A legal loophole was plugged last year to put a one-year time limit on new claims. Tens of thousands of pounds have also been paid out in compensation for ­personal injury or for unlawful detention.

There was anger last year when three criminals won a human rights case over segregation.

Murderers Andrew Somerville and Ricardo Blanco and robber Sammy Ralston received £2,100 each over claims prison guards hurt their feelings by locking them up alone.

The figures emerged from Scottish Government answers to written questions from Labour peer and MSP George Foulkes.

Scottish Prison Service chief executive John Ewing said more than 2,000 prisoners have raised proceedings in the Sheriff Court or Court of Session since May 2007. So far 190 have been settled.

Lothians MSP Lord Foulkes yesterday suggested that, even though it would be hard to accept, it would be cheaper not to fight the cases but settle instead.
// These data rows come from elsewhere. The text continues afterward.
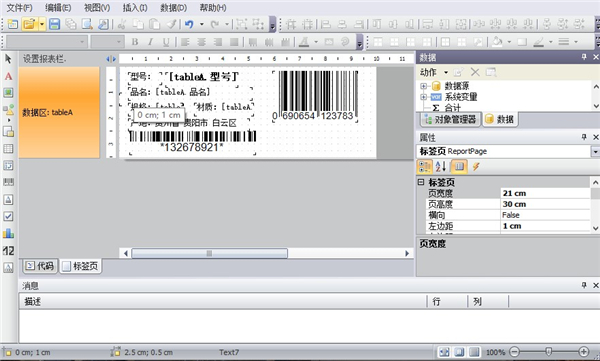Click the Undo arrow icon
Screen dimensions: 600x361
coord(189,25)
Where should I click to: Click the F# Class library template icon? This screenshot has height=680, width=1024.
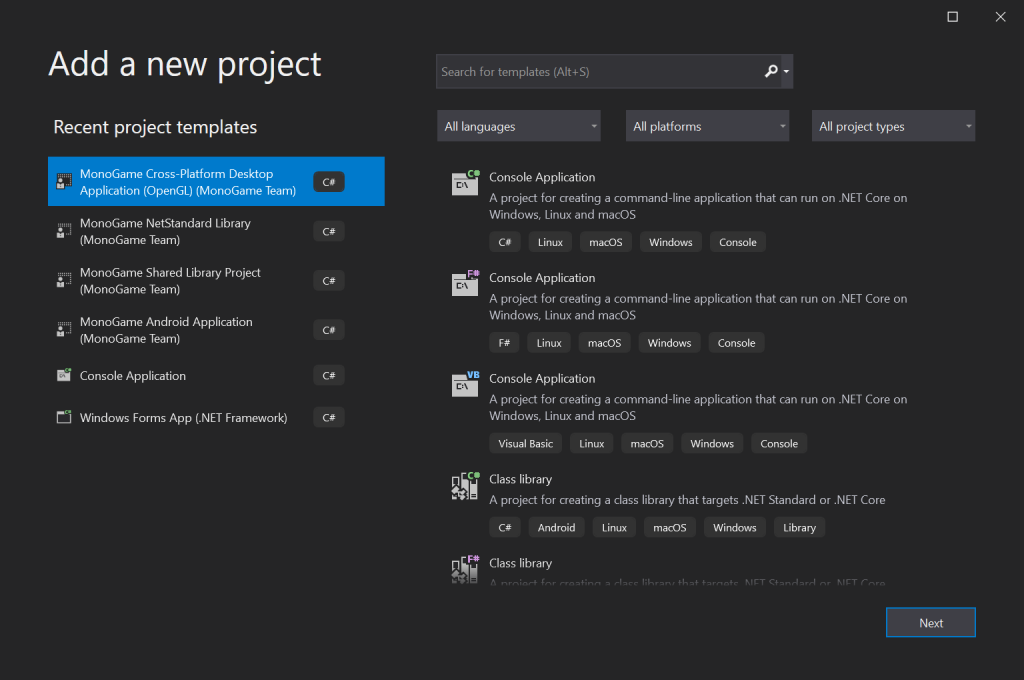[465, 568]
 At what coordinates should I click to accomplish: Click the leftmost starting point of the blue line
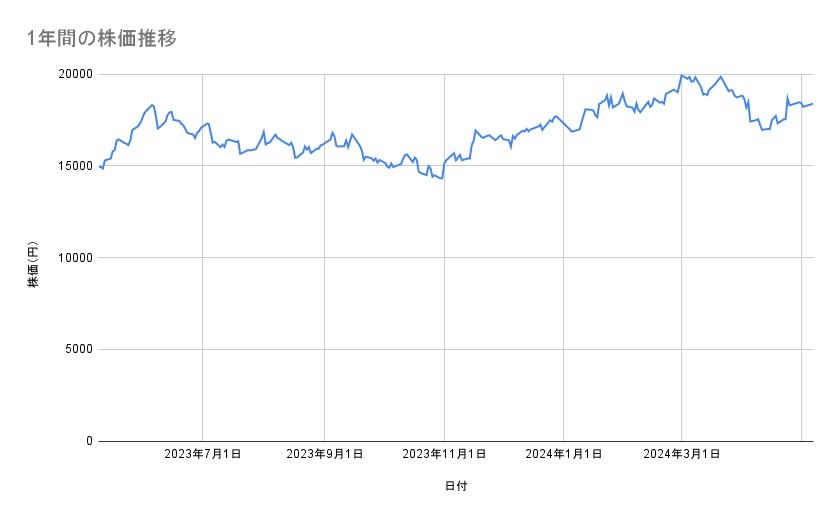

He said: “People living in worse conditions than many prisoners will be outraged by these payouts. But, since we are signed up to the European Human Rights Act, it might be better for tax-payers if we just accept it.
“Compensation claims were cheaper than costs for legal aid.”

Scottish Tory justice spokesman John Lamont said: “The taxpayer is now being seen as a cash cow by some of the most undeserving people.”

At the weekend it emerged that UK ministers are considering granting prisoners the right to vote in time for next year’s Holyrood elections in order to comply with a European Court of Human Rights ruling.